▸ **Task item**
Copy every line of the listing that holds the string "computer".

▸ **Supplied data**
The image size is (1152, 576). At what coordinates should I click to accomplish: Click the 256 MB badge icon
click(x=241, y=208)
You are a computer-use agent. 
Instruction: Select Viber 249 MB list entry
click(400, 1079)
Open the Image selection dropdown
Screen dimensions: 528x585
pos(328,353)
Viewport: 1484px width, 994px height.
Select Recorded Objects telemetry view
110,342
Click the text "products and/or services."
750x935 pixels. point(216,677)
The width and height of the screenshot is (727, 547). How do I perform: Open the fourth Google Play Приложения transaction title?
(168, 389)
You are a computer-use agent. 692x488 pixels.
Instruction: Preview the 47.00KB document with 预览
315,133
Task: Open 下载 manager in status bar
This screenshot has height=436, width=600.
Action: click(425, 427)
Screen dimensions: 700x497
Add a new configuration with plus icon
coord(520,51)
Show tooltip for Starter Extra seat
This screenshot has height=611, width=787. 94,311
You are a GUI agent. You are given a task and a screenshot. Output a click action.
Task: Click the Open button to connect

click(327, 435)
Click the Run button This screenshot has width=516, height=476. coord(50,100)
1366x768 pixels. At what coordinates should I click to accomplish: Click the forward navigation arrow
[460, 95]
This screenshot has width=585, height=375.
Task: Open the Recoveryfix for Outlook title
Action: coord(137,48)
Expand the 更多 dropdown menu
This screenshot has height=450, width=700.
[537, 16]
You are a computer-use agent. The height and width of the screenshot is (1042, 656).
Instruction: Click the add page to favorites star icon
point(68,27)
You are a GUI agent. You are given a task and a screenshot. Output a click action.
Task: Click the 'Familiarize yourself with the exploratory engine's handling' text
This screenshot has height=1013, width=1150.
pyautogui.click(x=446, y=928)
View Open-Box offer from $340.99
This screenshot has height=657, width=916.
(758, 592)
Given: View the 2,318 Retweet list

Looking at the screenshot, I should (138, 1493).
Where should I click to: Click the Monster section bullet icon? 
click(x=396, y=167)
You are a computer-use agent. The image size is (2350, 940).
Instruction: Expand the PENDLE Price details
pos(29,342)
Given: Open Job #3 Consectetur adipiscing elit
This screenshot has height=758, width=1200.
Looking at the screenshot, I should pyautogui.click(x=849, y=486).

▸ **Task solution**
You are a computer-use agent. 
You are a computer-use agent. 692x488 pixels.
You are a computer-use agent. The height and width of the screenshot is (1042, 656).
You are a computer-use agent. The image size is (2350, 940).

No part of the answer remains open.